Text provided:
In a lay man’s language, e-commerce is a strategy of buying and selling of goods over the Internet without retail outlets and middlemen. It conquered the limitation of distance and time for buyers by creating a virtual space and now there is no looking back. In comparison to a retail store, it involves a low cost as it doesn’t require a physical place to display products, no sales force required, no huge maintenance costs to pay, etc. These costs further get adjusted in raising your margins on sales and thus satisfied base of customers. While a lot of start-up’s have also failed or just survived, many start-up’s have made their names and great stories for everyone to learn from.
Paytm: The journey of Paytm and Vijay Shekhar Sharma has been quite eventful. ‘Paytmkaro’ is a word now being used by the masses and its logo is now everywhere. Paytm whose current value is a little over $3 billion in the market in 2016, it was a dream dreamt when he was struggling to make ends meet with Rs 10 in pocket. Vijay Shekhar tasted victory the hard way and nothing came easy for him. Things took a better turn when he began One97, the parent company of Paytm. They started experimenting with the three basics of the internet- content, advertising and commerce, but the big eureka moment came in 2011 when he first pitched the idea of entering the payment ecosystem in front of his board. There were objections from the company board as they were concerned about the non-existent smartphone market, but he was confident. When he started building Paytm, the only motive was that India needed mobile payments. He felt that India has been successful in cash economy for a number of years now. In an interview, he shared that we have changed the company four times—from a content company to payment company to commerce to a payment bank company.

Written task 1: In the e-commerce passage, what kinds of company did the company become, in the order the interview gives them?
Written task 2: Reproduce the stretch of the e-commerce passage from "In a lay man’s" through "to learn from." without altering a word.

Data section:

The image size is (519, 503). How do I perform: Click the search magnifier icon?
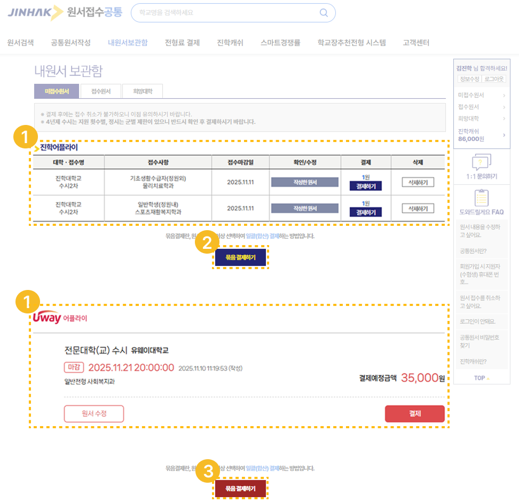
--
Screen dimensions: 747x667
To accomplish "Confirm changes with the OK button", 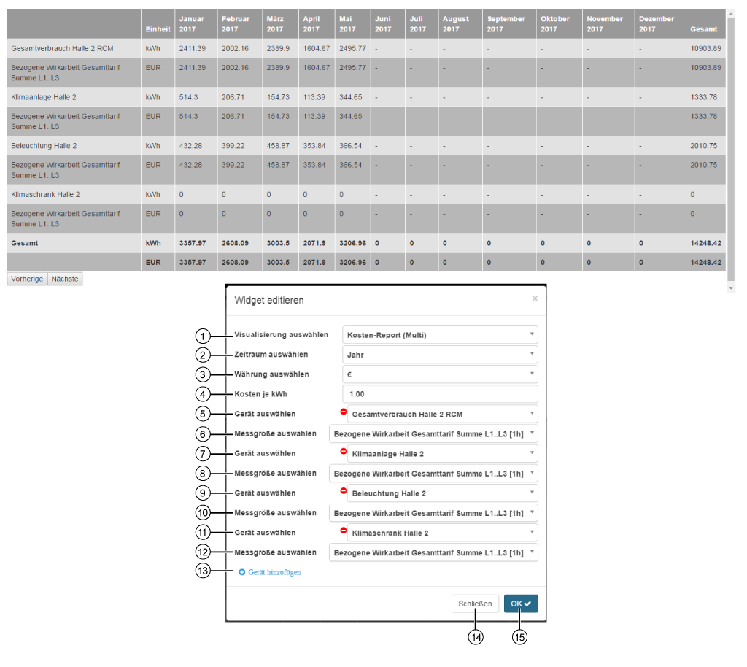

Task result 1:
1. Content company
2. Payment company
3. Commerce
4. Payment bank company

Task result 2:
In a lay man’s language, e-commerce is a strategy of buying and selling of goods over the Internet without retail outlets and middlemen. It conquered the limitation of distance and time for buyers by creating a virtual space and now there is no looking back. In comparison to a retail store, it involves a low cost as it doesn’t require a physical place to display products, no sales force required, no huge maintenance costs to pay, etc. These costs further get adjusted in raising your margins on sales and thus satisfied base of customers. While a lot of start-up’s have also failed or just survived, many start-up’s have made their names and great stories for everyone to learn from.